Le 20 octobre 1989, Smokey Nelson assassine un couple et leurs deux enfants. Mais Sydney Blanchard est arrêté, jugé et incarcéré à sa place. Pendant 19 ans. « Les erreurs judiciaires manquent pas dans ce pays. Du moment qu’ils ont un négro en prison, ils classent l’affaire ! On s’en fout si c’est lui ou pas, le meurtrier ! Faut plaire au peuple ! » (p. 29) C’est sur la tombe de Jimi Hendrix que Sydney commence une longue imprécation, s’adressant à la fois à sa chienne Betsy, à lui-même, à Smokey Nelson et à un interlocuteur indistinct.
Ce matin-là, c’est Pearl Watanabe qui a découvert les corps dans la chambre d’hôtel. Traumatisée par cet évènement, elle a choisi de retourner sur l’île de sa naissance et c’est à Honolulu qu’elle a tenté d’oublier le drame. En vacances à Atlanta chez sa fille, Pearl ne s’est jamais vraiment remise de la macabre découverte. « Et voilà dix-neuf ans que Tamara se comportait comme si rien n’avait eu lieu, comme si sa mère lui appartenait encore, comme si sa mère ne faisait pas partie des assassinés du 20 octobre 1989 ! Pearl n’était jamais revenue de ce matin magnifique de l’automne 1989. Elle n’était jamais sortie de la chambre 55 du motel Fairbanks dans laquelle elle avait découvert les corps morts, mutilés. » (p. 161) Pearl est une victime, mais Tamara en est une autre puisque, en quelque sorte, elle a perdu sa mère.
Il s’appelle Ray Ryan.

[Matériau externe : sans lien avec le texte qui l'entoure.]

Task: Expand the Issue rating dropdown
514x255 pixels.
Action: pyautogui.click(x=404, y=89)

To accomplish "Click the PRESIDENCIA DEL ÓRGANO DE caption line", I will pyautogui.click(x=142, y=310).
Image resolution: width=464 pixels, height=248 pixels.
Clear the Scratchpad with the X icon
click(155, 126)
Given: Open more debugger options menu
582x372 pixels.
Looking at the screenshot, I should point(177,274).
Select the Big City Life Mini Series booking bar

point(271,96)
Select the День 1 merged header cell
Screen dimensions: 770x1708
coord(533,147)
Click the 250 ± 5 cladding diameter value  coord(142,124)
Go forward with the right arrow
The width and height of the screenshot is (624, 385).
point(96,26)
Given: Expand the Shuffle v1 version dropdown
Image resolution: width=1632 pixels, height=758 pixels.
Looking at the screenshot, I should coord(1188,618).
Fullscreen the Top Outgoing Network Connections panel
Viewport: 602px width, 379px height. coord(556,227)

Il était le père de la femme assassinée. Il quitte son domaine en Géorgie pour assister à l’exécution de Smokey Nelson. Son voyage est accompagné par la voix de Dieu qui lui affirme qu’il trouvera enfin la paix dans la vengeance. « Demain, à cette heure-ci, tu le sais, l’impie sera mort. » (p. 81) Dieu prononce un prêche âpre, sans miséricorde, si ce n’est pour le père qui a perdu sa fille.

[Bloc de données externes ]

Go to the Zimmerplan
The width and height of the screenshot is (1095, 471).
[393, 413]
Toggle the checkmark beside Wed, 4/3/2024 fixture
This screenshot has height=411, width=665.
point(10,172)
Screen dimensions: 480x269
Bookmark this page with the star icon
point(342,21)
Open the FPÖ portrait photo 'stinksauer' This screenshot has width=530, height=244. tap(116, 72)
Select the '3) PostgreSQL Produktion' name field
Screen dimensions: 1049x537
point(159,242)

Il y a un style pour chacune des voix. Sydney éructe à la face du lecteur. L’histoire de Pearl est racontée à la troisième personne, comme si elle n’était encore et toujours qu’un témoin sans aucune prise sur les choses. Quant à Ray Ryan, c’est Dieu qui lui parle. À moins que ce soit Ray qui se parle comme il aimerait que Dieu s’adresse à lui. Chaque voix a droit à trois chapitres. Ce triple tryptique est porté par une trinité qui n’est pas bienveillante. Comment pourrait-elle l’être ?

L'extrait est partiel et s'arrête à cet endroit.